*Objectif 1*: Présente sous forme de tableau Markdown, avec les colonnes « N° » et « Ligne », les lignes des enregistrements depuis celle qui contient « How do I perform: Click » jusqu'à la fin des enregistrements, ces deux bornes comprises, sans les lignes vides. Laisse les images hors de ta réponse.

*Texte fourni*:
* * *

La France a officiellement remis à l’État du Sénégal la station d’émission interarmées située à Rufisque. Ce site stratégique, en activité depuis 1960, assurait les communications militaires sur la façade atlantique sud. Il faisait partie des infrastructures utilisées par les Éléments français au Sénégal (EFS), la force militaire installée dans le pays depuis la fin de la période coloniale.
L’annonce a été faite dans un communiqué de l’ambassade de France à Dakar. La France a officiellement remis à l’État du Sénégal la station d’émission interarmées située à Rufisque. Le document souligne que cette restitution marque une nouvelle étape dans la reconfiguration du partenariat militaire franco-sénégalais. Cette décision s’inscrit dans une volonté commune de bâtir une coopération plus équilibrée, fondée sur le respect mutuel de la souveraineté des deux États.
Vers un désengagement total
Depuis février 2025, un processus de retrait progressif des emprises militaires françaises a été enclenché à la suite d’un accord entre Paris et Dakar. Une commission conjointe franco-sénégalaise a été chargée de coordonner ce retrait, avec pour objectif une rétrocession complète d’ici la fin de l’été 2025.
Plusieurs étapes ont déjà été franchies : les sites Maréchal et Saint Exupéry ont été restitués en mars, suivis en mai du quartier contre-amiral Protêt, situé au port de Dakar. Seules deux infrastructures restent à transférer : l’escale aéronautique à l’aéroport militaire de Dakar et l’emprise du parc de Hann, liée au programme Recamp (Renforcement des capacités africaines de maintien de la paix).

* * *

*Enregistrements affichés*:
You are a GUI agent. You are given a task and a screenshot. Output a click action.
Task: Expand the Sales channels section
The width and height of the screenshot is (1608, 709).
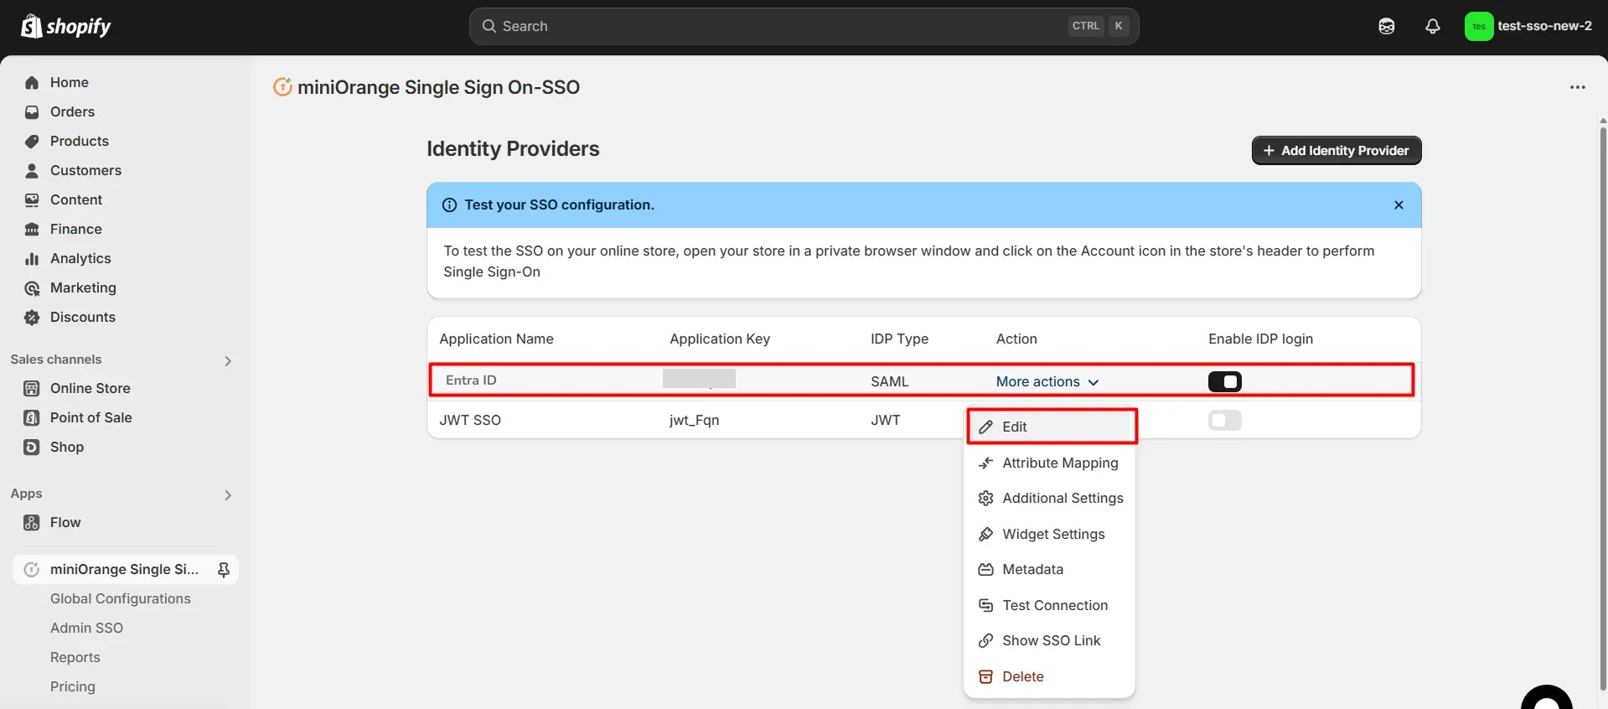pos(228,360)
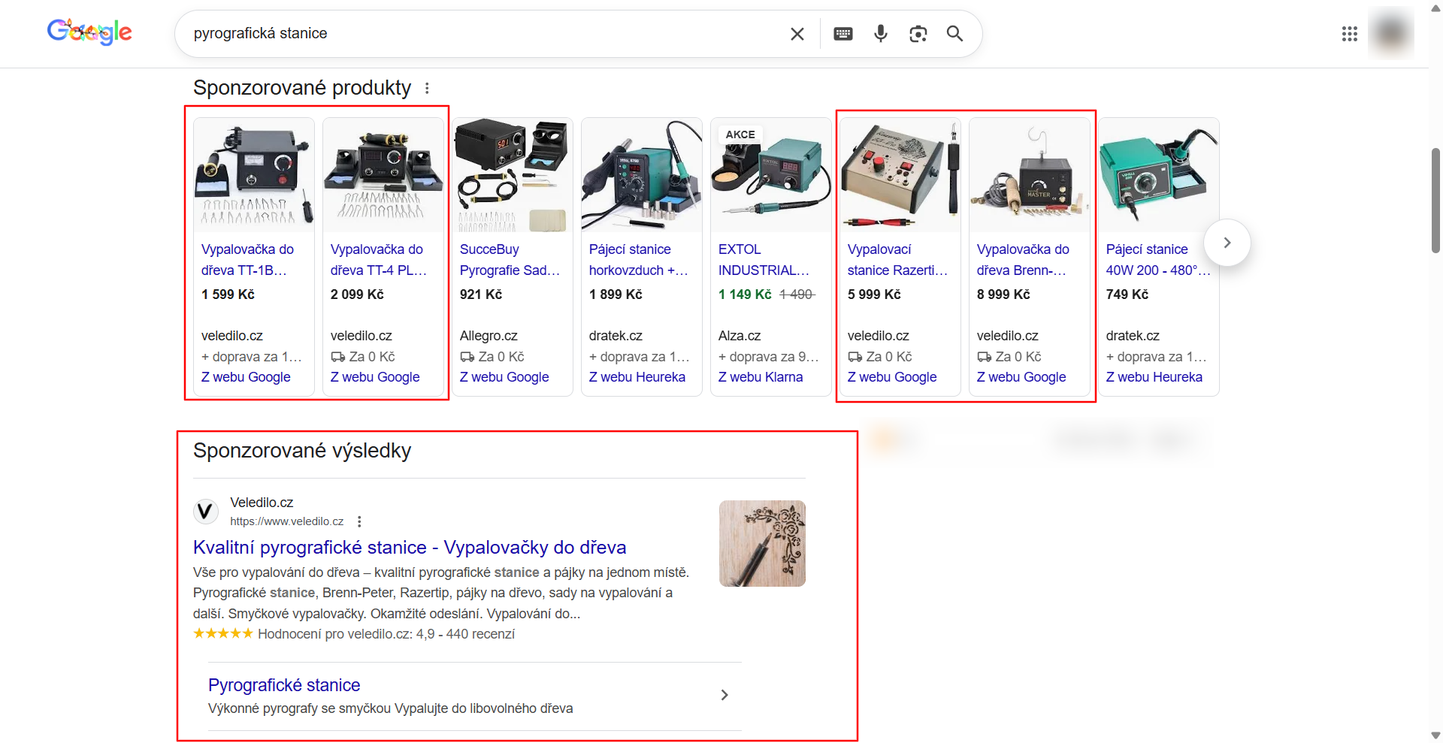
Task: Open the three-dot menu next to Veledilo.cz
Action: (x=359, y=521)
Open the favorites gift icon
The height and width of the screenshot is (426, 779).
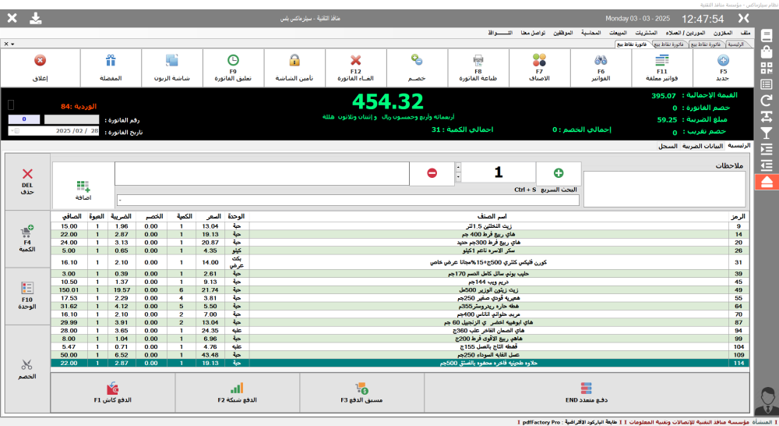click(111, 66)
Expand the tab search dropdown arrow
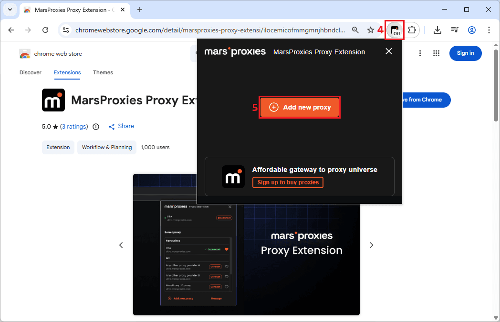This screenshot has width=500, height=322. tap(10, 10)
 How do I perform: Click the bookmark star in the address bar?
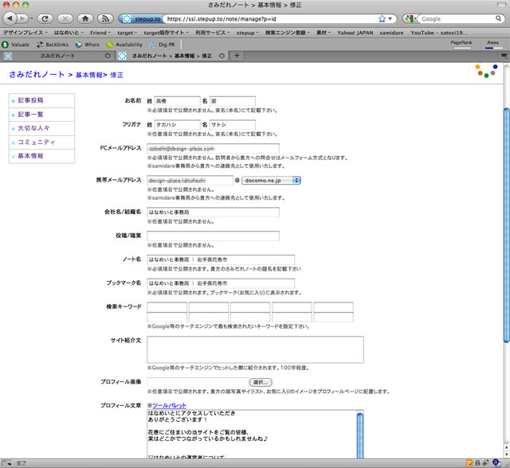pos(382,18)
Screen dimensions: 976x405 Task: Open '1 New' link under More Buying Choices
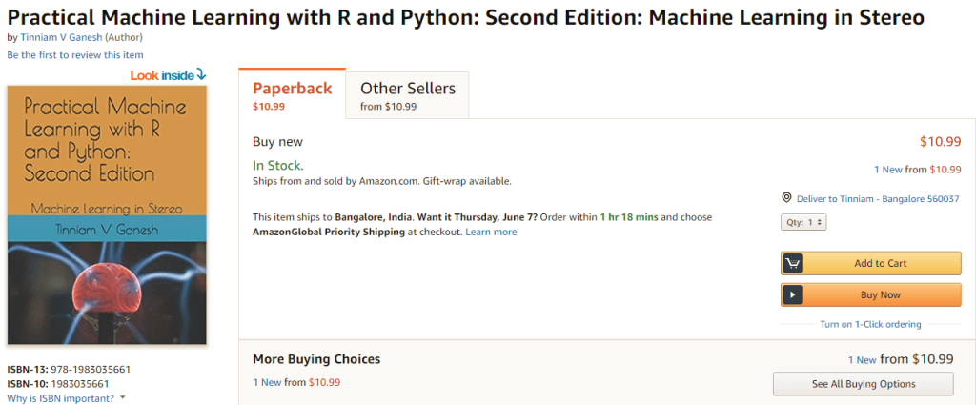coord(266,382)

* * *

*Objectif 2*: Rédige la suite du texte sur le retrait militaire français du Sénégal, à partir de sa dernière phrase.

*Réponse rédigée 1*:
| N° | Ligne |
|---|---|
| 1 |  How do I perform: Click the bookmark star in the address bar? |
| 2 | pos(382,18) |
| 3 | Screen dimensions: 976x405 Task: Open '1 New' link under More Buying Choices |
| 4 | coord(266,382) |

*Réponse rédigée 2*:
Une présence militaire héritée de l’histoire coloniale
La présence militaire française au Sénégal trouve ses origines dans les Forces françaises du Cap-Vert, installées peu après l’indépendance du pays en 1960. En 2011, ces forces ont été restructurées sous l’appellation Éléments français au Sénégal (EFS), une unité intégrée dans le dispositif français de coopération militaire en Afrique.
Longtemps perçus comme un symbole de coopération sécuritaire, les EFS ont aussi cristallisé des critiques grandissantes au sein de l’opinion publique africaine, où la présence militaire française est parfois interprétée comme un vestige de la domination coloniale.
Une réorientation stratégique assumée
Lors d’une rencontre avec le Président sénégalais Bassirou Diomaye Faye à Séville, en marge de la Conférence des Nations Unies sur le financement du développement, Emmanuel Macron a salué « un partenariat en pleine refonte », destiné à « avancer ensemble au service des intérêts de nos peuples et de notre souveraineté ». Cette déclaration s’inscrit dans une stratégie française de repositionnement en Afrique, à l’heure où plusieurs pays réclament davantage d’autonomie en matière de défense.
Le départ progressif des troupes françaises s’inscrit ainsi dans une logique de « désengagement concerté », déjà amorcée dans d’autres régions du continent. La France entend maintenir des liens de coopération militaire, mais sur des bases nouvelles, privilégiant la formation, le conseil et l’appui technique, plutôt que la présence permanente de troupes.
Un retrait qui dépasse les frontières du Sénégal
Le départ des troupes françaises du Sénégal fait écho à un mouvement plus ample de redéploiement, voire de retrait, de l’armée française de plusieurs pays africains ces dernières années. En 2022, la France s’est retirée du Mali sous pression des autorités de transition, rompant un partenariat de longue date en matière de lutte contre le terrorisme.
Ce retrait a été suivi par d’autres départs : au Burkina Faso en 2023, puis au Niger en 2024, où des tensions politiques et un sentiment anti-français grandissant ont conduit à la dénonciation des accords militaires. Ces retraits marquent la fin d’un cycle d’engagement militaire français très actif dans le Sahel à travers l’opération Barkhane, officiellement close en novembre 2022.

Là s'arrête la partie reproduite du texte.